• WHAT YOU HAVE TO DO: Retype only the lines running from the beginning of the entries below to the line with "You are a GUI", both included. Do not include pictures.

• Stored data:
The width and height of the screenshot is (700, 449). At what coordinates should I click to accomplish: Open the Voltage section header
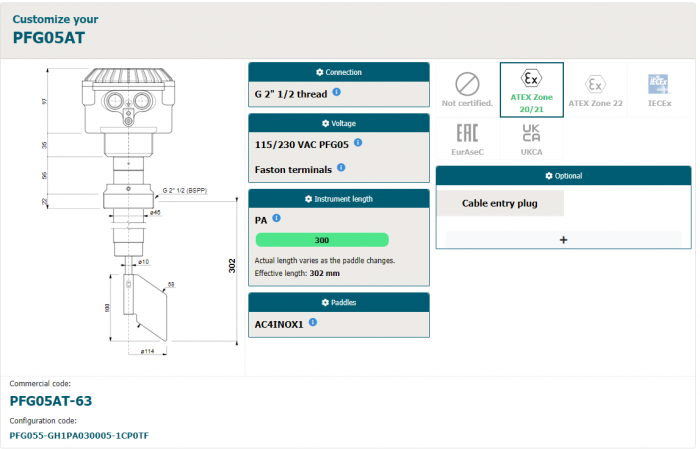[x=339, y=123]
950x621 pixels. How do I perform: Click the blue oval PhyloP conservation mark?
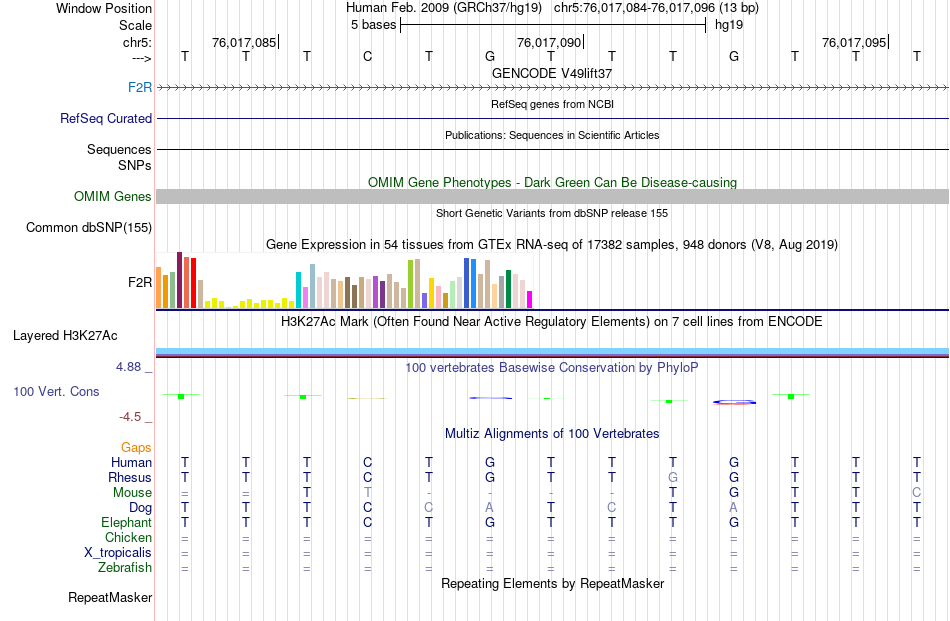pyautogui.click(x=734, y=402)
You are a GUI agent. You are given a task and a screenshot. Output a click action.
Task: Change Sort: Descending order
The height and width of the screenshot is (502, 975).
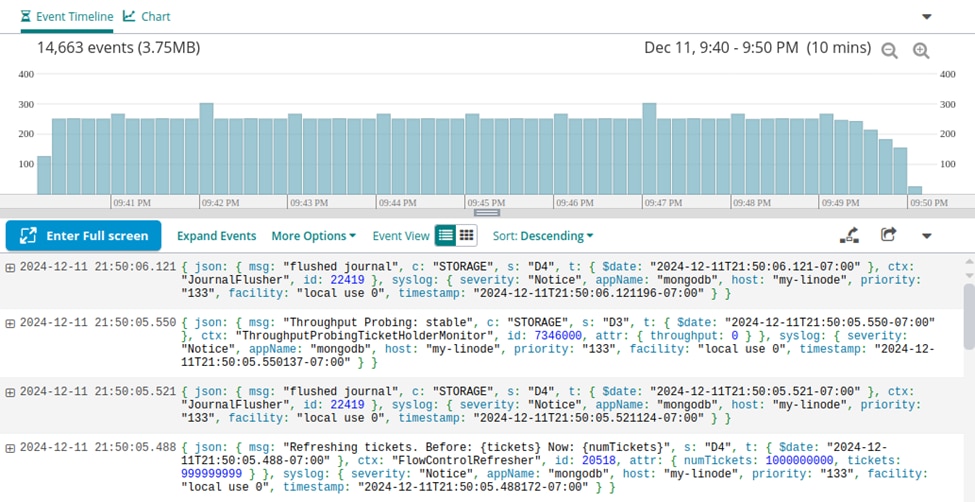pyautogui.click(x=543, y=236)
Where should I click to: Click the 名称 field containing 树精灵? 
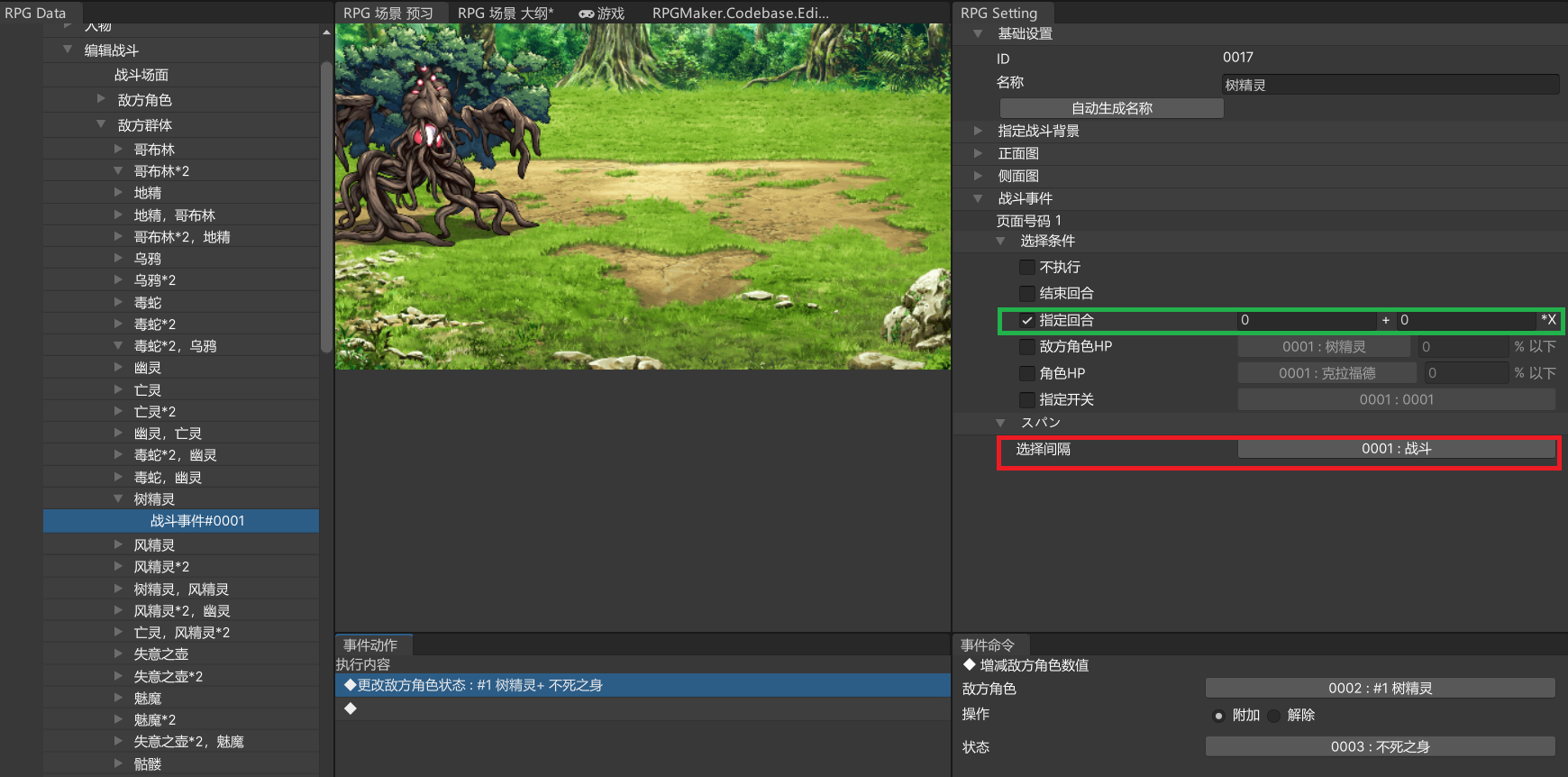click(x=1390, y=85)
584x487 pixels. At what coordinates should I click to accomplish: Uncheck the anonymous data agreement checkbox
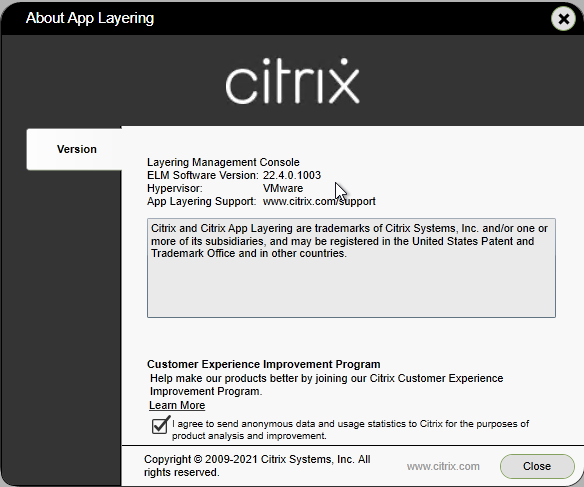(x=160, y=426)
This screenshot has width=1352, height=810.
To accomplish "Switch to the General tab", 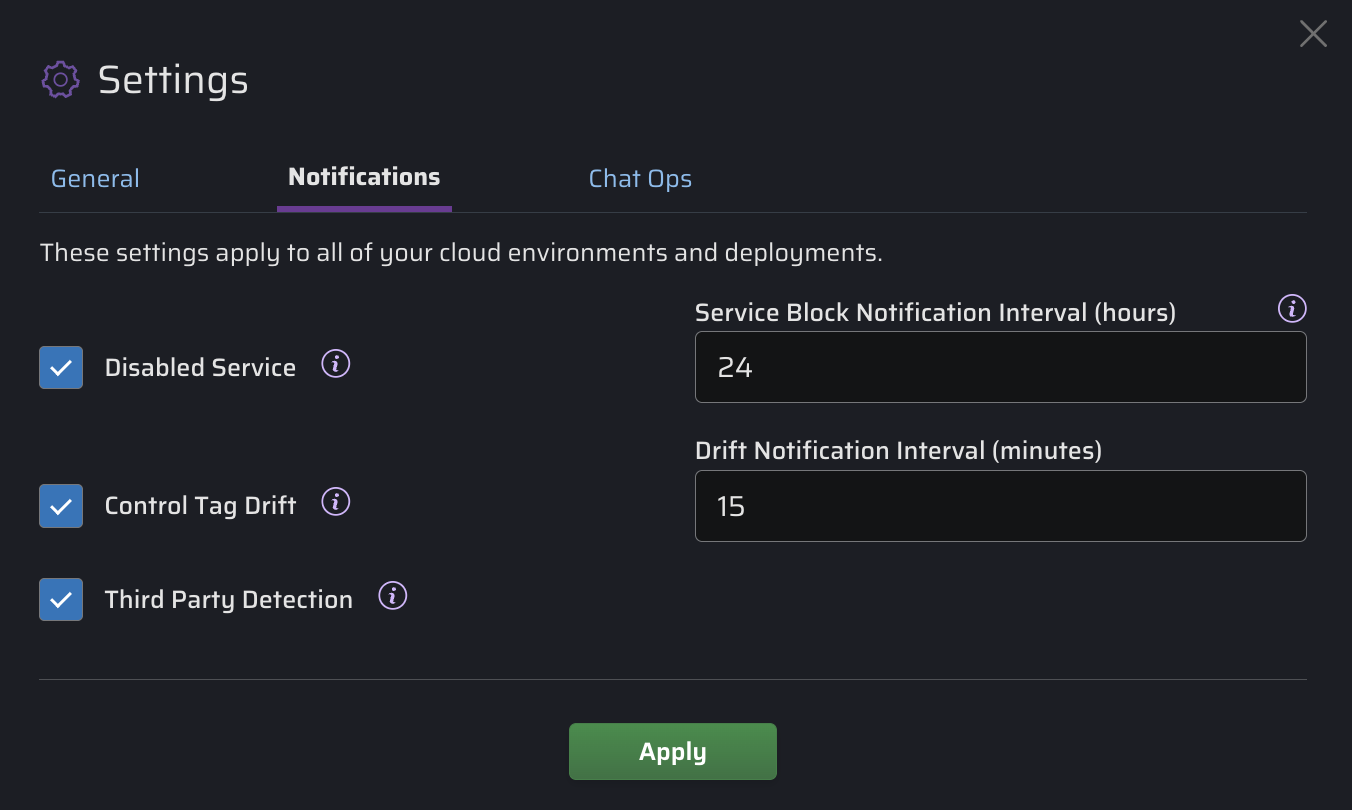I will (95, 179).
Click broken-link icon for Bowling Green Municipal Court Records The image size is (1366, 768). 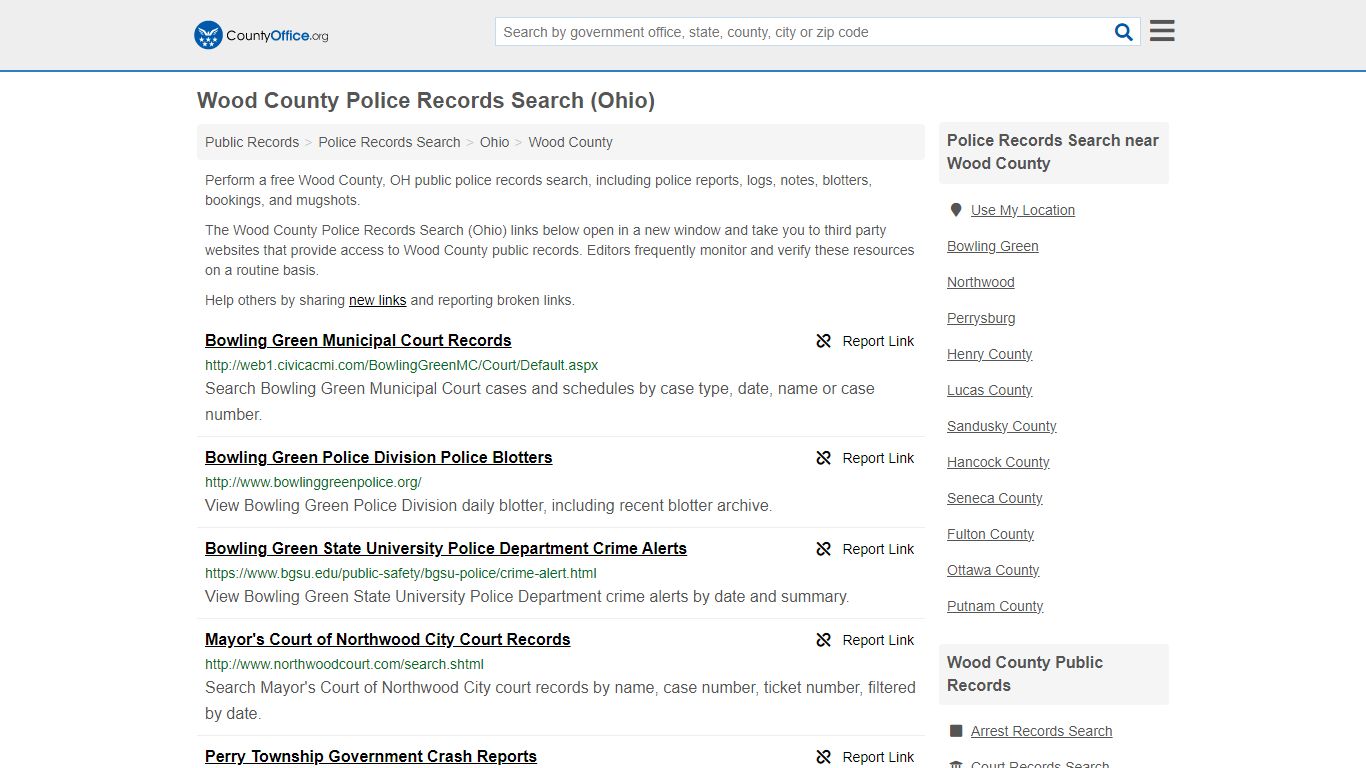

• ANSWER SECTION:
The width and height of the screenshot is (700, 449). At what coordinates should I click to accomplish: Open the Voltage section header
[x=339, y=123]
950x621 pixels. How do I perform: Click the blue oval PhyloP conservation mark?
pyautogui.click(x=734, y=402)
You are a GUI agent. You are given a task and a screenshot. Output a click action.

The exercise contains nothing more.